Data for this task section start
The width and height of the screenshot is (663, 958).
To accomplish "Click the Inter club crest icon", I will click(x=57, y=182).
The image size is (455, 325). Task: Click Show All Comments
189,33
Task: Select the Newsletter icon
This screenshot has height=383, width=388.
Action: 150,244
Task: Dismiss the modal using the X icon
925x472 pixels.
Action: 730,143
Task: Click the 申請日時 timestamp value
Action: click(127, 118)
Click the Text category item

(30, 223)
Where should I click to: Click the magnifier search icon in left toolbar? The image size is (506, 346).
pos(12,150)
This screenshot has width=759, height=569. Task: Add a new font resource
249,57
Data for this task section end
Data for this task section start
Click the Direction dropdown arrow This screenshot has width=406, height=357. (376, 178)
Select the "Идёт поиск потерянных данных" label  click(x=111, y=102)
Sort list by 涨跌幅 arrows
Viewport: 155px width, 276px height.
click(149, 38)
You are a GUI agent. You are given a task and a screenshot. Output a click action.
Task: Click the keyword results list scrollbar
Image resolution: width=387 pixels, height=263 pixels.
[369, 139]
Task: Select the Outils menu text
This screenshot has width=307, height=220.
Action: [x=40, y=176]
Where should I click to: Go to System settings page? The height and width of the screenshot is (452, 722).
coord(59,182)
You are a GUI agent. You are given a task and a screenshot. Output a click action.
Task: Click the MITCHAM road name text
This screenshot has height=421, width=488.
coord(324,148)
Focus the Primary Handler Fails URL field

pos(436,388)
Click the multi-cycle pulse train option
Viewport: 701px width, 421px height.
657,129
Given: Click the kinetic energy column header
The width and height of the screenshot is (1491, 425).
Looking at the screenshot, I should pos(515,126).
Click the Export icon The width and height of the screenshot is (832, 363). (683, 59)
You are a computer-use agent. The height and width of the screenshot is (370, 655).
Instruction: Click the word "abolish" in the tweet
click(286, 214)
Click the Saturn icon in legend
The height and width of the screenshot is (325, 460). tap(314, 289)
Data for this task section end
### Task description:
Beginning at the line above that contains "The width and height of the screenshot is (1491, 425).", return each line exactly through the line that contains "Click the Export", and no others.

### Solution to this task:
The width and height of the screenshot is (1491, 425).
Looking at the screenshot, I should pos(515,126).
Click the Export icon The width and height of the screenshot is (832, 363). (683, 59)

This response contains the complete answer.